Click on the “@RISK Solver Example” link below for a sample spreadsheet model. In the example you will note a macro called "PlaceSampleAndRunSolver" which first places the static copy of the @RISK function sample into the model and then starts the Solver optimization. The series of events that occur with each iteration are as follows:
The result population will be a distribution of optimal results. Try it out.

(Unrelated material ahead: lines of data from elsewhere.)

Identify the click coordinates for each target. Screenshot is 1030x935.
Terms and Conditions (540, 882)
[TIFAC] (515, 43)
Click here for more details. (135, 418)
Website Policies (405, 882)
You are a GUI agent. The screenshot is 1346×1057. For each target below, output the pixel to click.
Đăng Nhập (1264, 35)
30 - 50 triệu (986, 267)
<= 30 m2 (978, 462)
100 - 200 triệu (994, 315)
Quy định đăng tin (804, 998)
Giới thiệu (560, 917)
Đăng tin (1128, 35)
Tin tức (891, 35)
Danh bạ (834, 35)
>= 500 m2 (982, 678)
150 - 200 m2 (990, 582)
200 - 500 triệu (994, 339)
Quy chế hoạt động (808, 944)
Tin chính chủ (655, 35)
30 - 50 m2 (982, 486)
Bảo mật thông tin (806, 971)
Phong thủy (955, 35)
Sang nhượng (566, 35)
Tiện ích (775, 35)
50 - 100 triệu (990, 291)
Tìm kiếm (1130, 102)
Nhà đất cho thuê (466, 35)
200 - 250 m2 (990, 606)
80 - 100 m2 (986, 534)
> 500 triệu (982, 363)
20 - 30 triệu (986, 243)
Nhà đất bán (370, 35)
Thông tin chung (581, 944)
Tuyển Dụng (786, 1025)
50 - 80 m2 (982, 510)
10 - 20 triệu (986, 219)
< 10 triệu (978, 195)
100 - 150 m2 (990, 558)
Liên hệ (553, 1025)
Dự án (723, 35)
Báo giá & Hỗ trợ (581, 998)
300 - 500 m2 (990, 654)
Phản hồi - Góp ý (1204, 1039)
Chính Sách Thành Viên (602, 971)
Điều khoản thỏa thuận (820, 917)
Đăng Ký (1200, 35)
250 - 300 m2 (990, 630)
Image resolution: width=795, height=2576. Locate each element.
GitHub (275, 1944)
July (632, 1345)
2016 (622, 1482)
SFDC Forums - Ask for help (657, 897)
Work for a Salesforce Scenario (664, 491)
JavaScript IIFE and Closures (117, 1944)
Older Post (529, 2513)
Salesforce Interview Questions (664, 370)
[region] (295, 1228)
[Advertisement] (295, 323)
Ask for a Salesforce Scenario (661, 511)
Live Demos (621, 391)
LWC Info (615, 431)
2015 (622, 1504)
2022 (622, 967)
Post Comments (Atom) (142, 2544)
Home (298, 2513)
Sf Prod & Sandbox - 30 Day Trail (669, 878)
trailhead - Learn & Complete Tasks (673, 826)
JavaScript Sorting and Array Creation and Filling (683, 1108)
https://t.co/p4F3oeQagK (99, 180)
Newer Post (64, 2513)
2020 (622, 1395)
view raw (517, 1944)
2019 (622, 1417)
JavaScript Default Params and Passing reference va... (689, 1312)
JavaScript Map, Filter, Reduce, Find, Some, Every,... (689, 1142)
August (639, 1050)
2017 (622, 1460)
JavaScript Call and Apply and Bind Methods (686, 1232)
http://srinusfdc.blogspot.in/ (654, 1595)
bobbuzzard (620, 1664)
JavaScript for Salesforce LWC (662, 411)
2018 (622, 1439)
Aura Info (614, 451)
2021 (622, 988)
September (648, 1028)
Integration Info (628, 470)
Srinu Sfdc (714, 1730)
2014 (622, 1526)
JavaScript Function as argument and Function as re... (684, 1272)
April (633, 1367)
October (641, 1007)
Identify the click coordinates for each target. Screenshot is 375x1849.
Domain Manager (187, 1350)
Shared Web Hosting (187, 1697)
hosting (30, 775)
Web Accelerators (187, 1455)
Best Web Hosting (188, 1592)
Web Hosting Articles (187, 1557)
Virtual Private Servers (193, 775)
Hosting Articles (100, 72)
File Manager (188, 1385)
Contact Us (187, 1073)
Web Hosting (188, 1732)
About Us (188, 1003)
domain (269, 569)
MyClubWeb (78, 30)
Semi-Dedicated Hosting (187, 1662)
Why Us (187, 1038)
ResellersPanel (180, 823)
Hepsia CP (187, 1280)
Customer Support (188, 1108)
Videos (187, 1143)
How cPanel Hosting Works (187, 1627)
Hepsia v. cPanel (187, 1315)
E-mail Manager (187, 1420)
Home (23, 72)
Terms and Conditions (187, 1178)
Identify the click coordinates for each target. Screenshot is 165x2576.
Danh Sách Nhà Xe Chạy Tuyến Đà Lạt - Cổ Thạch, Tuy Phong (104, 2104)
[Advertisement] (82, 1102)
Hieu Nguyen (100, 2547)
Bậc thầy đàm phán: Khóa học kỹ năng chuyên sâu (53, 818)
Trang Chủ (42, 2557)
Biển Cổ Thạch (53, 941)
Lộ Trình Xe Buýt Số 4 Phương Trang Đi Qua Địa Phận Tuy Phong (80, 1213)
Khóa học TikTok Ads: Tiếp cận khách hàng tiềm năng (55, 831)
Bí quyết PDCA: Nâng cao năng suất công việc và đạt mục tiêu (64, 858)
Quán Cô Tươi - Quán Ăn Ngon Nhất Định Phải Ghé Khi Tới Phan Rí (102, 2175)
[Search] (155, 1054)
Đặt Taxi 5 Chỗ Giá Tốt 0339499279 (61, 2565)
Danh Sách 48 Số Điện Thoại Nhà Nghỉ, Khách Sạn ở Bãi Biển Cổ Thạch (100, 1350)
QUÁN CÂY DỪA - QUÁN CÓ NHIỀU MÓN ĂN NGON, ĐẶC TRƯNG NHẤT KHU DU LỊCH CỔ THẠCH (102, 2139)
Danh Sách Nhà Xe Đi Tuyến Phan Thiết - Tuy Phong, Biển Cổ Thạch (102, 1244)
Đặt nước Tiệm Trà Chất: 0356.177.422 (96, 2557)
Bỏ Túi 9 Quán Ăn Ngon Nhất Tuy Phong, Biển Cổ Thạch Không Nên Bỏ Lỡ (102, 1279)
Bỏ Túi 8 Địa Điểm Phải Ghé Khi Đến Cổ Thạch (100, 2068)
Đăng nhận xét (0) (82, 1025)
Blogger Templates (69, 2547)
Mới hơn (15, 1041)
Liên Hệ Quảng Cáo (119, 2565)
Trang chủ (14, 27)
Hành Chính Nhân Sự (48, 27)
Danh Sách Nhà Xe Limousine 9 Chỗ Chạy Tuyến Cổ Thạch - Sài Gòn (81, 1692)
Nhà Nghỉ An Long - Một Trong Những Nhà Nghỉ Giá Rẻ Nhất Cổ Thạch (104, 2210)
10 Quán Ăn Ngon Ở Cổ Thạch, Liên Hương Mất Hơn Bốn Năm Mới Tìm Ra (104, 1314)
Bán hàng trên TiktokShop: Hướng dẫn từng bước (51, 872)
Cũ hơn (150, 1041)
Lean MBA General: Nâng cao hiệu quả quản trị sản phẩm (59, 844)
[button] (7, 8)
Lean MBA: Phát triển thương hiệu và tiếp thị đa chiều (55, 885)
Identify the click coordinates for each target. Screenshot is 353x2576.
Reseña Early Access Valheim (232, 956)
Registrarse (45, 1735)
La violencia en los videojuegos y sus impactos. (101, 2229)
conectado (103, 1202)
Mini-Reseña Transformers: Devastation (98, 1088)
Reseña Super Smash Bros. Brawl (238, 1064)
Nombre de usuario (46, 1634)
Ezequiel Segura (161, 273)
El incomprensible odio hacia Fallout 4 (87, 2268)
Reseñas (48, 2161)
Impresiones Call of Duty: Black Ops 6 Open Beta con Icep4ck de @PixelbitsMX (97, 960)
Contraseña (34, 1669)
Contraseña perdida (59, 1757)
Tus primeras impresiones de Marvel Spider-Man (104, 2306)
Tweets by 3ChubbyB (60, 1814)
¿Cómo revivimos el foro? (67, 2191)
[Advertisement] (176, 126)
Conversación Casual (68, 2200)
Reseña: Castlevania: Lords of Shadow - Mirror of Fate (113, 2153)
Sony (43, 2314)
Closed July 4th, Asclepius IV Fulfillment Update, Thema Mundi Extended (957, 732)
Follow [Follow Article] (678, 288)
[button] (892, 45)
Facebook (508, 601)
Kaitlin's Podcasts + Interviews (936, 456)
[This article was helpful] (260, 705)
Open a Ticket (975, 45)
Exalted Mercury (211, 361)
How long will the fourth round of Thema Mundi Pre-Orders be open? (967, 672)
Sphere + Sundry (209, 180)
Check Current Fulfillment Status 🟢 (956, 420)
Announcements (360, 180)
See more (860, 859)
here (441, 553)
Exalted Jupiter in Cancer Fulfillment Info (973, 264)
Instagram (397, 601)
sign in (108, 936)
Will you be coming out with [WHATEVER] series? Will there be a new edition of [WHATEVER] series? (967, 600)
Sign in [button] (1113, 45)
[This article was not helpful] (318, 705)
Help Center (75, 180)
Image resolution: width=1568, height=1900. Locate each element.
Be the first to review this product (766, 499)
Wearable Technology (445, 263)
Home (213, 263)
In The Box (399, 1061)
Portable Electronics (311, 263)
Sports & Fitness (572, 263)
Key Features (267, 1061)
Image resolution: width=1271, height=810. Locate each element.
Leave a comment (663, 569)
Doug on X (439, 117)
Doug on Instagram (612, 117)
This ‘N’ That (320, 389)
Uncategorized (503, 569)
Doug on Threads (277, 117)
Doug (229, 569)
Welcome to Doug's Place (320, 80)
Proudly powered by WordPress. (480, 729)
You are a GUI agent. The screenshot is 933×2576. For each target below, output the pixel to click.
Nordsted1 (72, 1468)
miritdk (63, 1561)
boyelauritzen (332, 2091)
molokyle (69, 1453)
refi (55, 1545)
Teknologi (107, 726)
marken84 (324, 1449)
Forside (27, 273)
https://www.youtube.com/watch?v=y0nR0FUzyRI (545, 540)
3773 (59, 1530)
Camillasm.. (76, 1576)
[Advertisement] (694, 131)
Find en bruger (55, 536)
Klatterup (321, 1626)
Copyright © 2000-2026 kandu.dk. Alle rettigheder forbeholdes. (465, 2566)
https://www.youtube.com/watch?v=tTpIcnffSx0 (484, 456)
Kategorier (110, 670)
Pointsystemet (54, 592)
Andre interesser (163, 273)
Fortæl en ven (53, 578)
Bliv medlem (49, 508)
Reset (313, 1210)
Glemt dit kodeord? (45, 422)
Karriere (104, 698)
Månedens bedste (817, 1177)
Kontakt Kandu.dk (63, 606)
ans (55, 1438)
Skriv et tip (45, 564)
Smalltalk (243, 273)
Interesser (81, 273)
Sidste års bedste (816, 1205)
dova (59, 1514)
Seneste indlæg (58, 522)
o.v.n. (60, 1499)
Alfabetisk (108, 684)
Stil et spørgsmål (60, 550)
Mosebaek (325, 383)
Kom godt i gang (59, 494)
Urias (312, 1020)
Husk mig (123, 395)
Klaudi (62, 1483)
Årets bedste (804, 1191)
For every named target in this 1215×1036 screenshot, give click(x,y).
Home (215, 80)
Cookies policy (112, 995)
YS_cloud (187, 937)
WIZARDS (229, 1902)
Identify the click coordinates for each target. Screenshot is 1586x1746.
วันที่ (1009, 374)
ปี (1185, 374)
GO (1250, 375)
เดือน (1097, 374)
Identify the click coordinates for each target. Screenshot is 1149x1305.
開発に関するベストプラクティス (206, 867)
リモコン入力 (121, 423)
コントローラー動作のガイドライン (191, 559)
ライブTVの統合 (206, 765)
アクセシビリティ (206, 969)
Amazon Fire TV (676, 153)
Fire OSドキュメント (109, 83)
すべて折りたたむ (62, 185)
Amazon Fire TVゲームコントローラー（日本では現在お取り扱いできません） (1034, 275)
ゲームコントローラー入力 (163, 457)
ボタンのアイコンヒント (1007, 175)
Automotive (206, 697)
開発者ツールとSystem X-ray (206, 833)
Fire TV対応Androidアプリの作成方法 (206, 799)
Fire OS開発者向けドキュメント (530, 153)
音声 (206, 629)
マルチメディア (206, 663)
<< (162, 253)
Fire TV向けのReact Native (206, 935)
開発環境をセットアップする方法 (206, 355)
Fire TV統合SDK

Note: Before you run a simulation on the example, you’ll need to check that the reference to the Solver add-in from within your VBA application is correct. To do this, first launch @RISK. From your Excel menu select Tools > Macros > Visual Basic Editor. Within the VBA module, select Tools > References. This will bring up a list of all available references. Make sure SOLVER is checked. If Solver is not listed, or if it’s listed but is labeled MISSING, you’ll need to locate the Solver.xla file on your computer using Windows Search. Once you’ve located the file, click on the ‘Browse’ button to the right of the References list. A window will appear with the title ‘Add Reference’. At the bottom of this window, in the field labeled ‘Files of type:’, click on the drop-down arrow and select ‘Microsoft Excel Files (*.xls,*.xla)’. Browse to the location of the Solver.xla file on your computer and click ‘Open’. Click ‘OK’ in the ‘References’ window. You should now be ready to run a simulation on the example.